### [ABOUT THIS TASK]
Go through the entries and tally the lines containing the word "agent". Only the total is wanted.

[Saved data entries]

# # # # # # #

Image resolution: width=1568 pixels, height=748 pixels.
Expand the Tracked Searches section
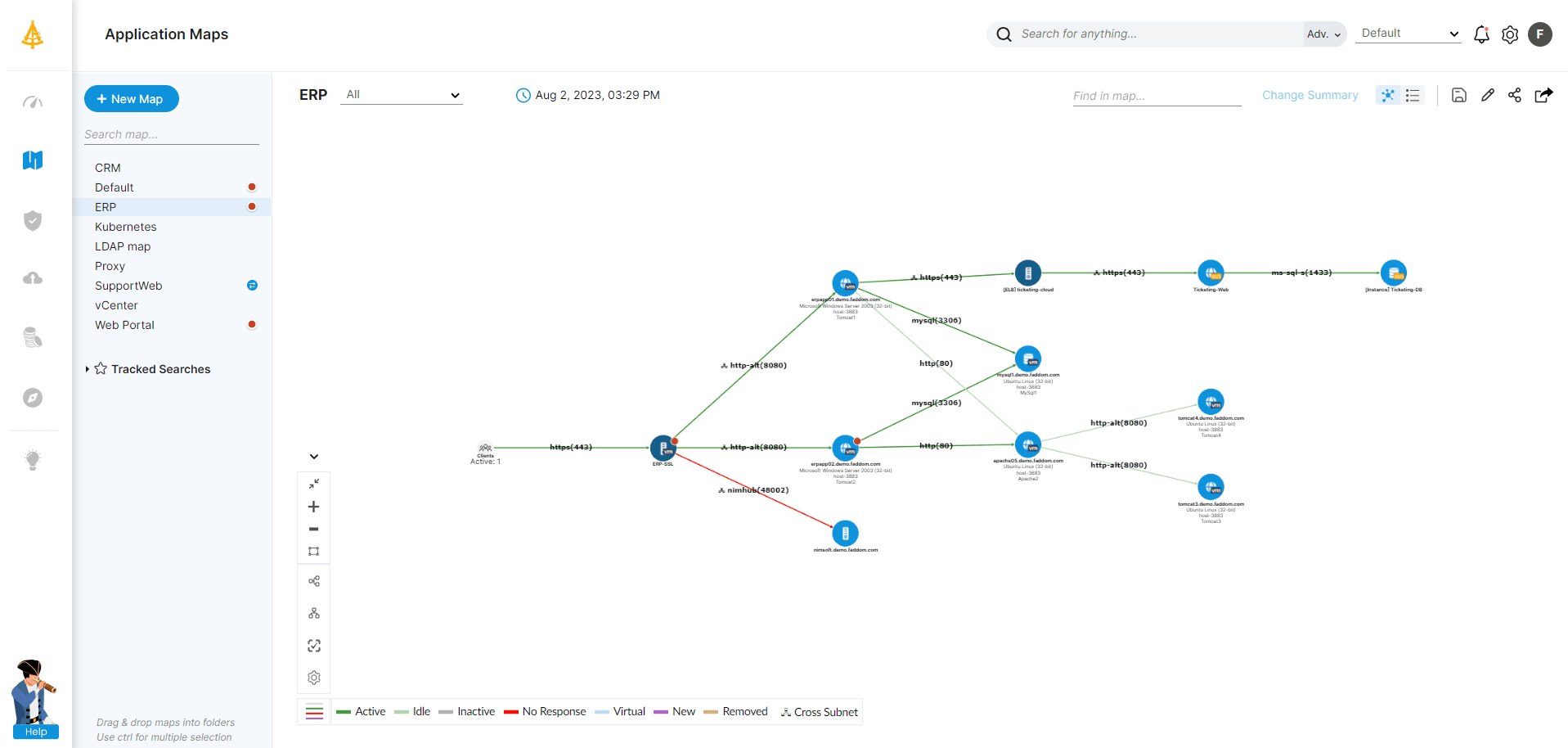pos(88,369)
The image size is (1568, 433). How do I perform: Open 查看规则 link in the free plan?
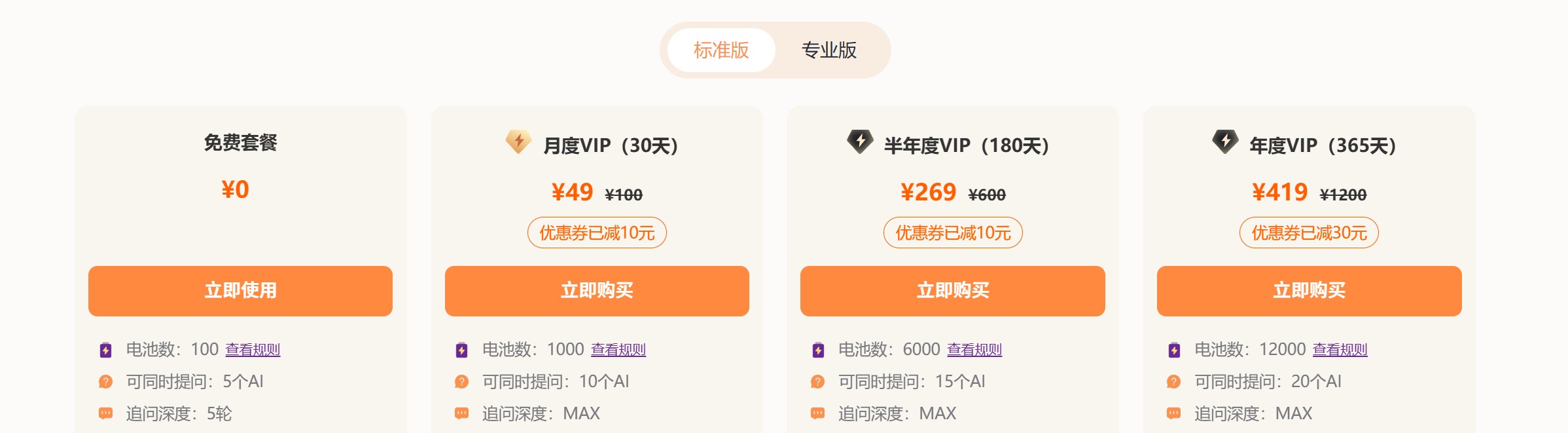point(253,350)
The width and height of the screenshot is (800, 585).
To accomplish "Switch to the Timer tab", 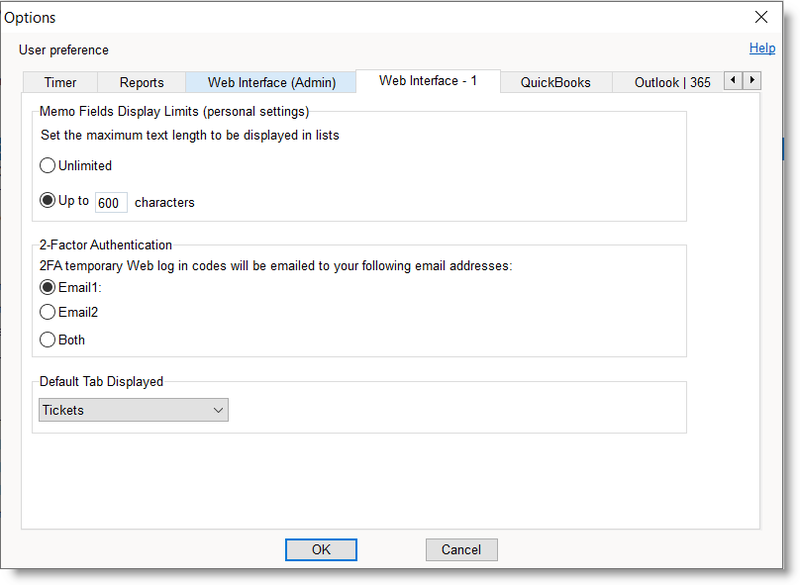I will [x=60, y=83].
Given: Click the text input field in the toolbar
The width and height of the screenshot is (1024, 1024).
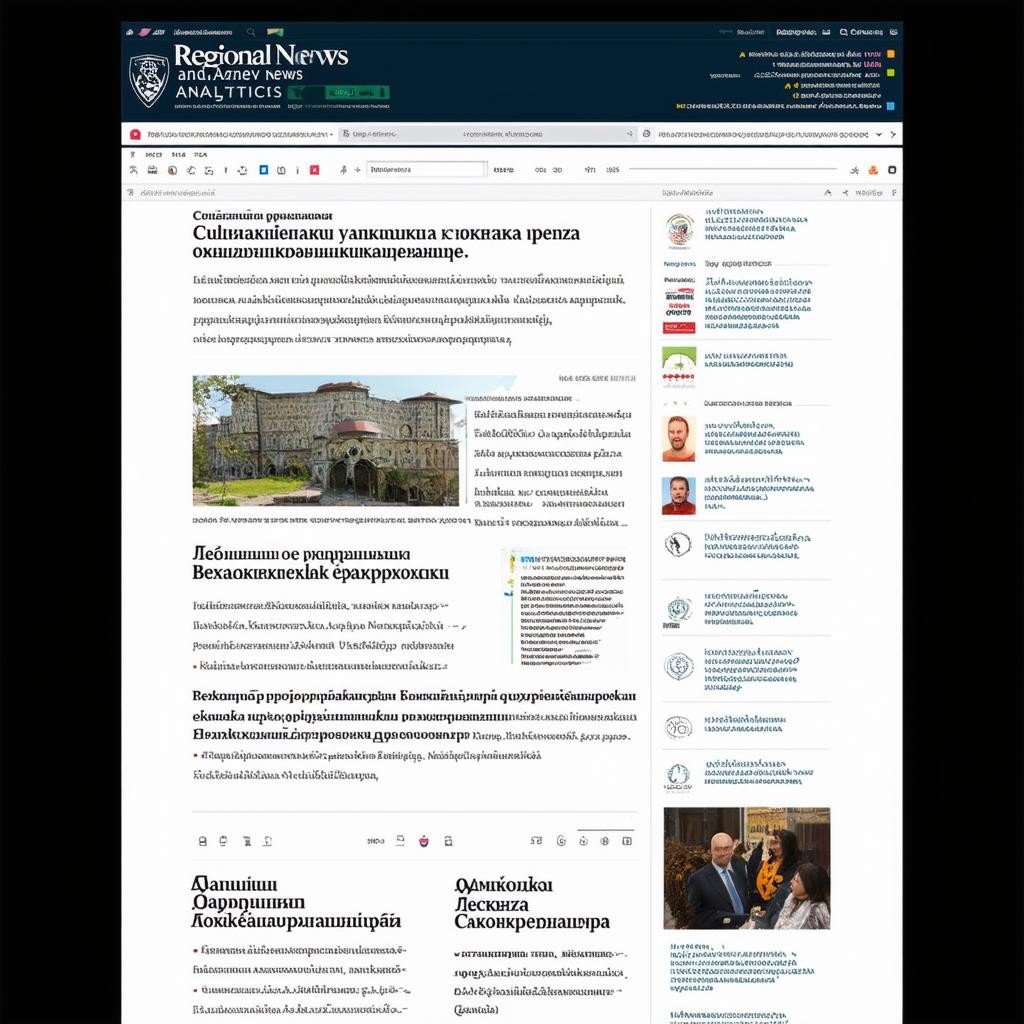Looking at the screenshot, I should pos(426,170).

# # # # # # #

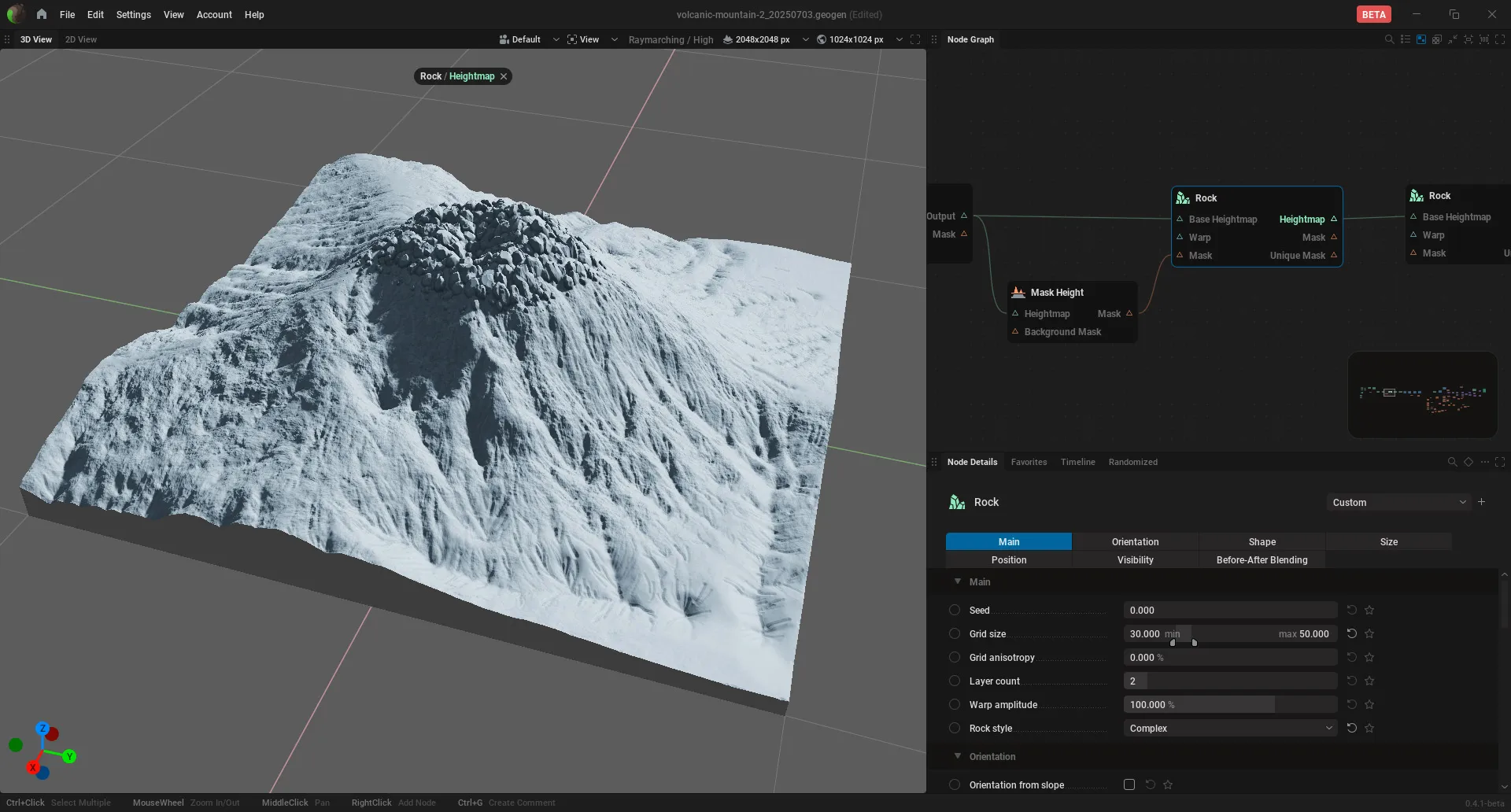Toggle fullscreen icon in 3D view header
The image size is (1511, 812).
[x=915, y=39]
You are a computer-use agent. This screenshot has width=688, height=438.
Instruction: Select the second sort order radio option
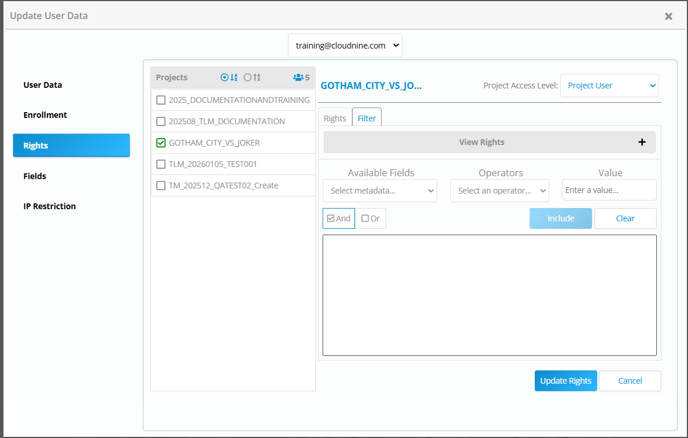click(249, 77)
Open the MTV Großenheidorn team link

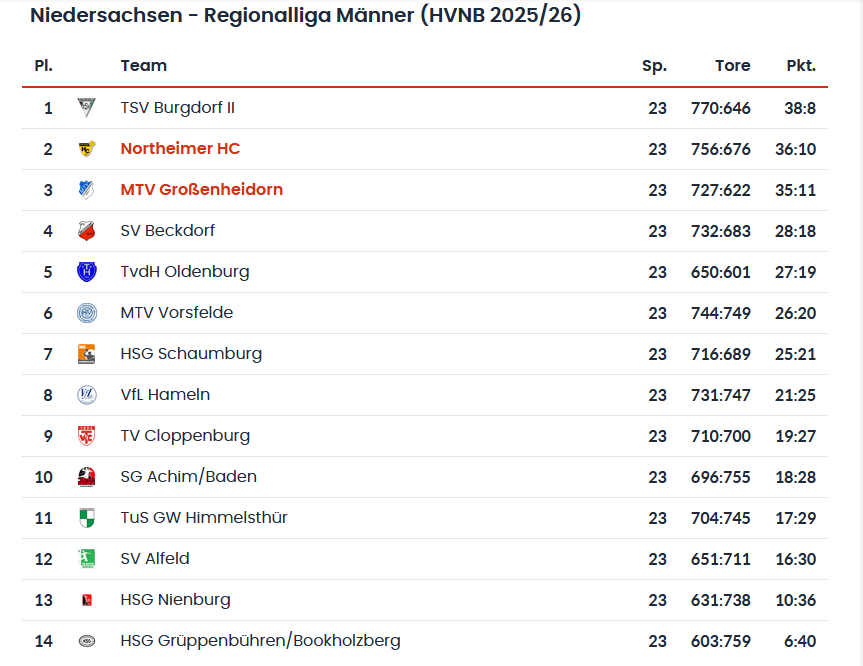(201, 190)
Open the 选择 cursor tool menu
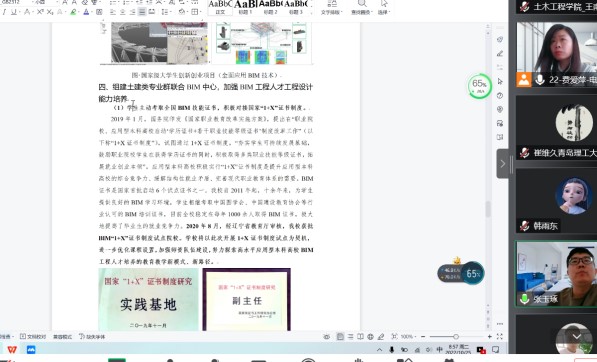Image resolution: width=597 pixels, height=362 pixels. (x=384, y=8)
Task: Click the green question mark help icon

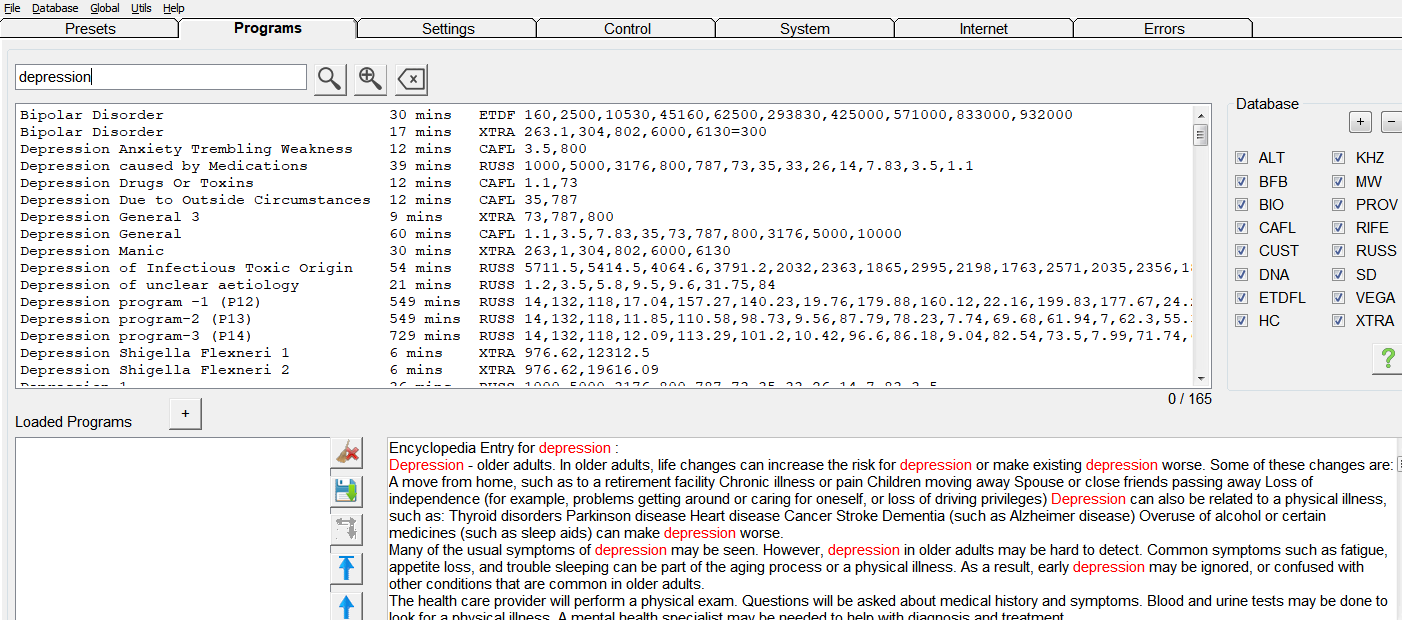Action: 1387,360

# # # # # # #

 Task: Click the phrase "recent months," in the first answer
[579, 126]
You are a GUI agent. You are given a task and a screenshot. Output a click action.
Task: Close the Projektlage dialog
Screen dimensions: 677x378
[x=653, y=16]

# # # # # # #

### [SOLUTION TO THIS EXERCISE]
2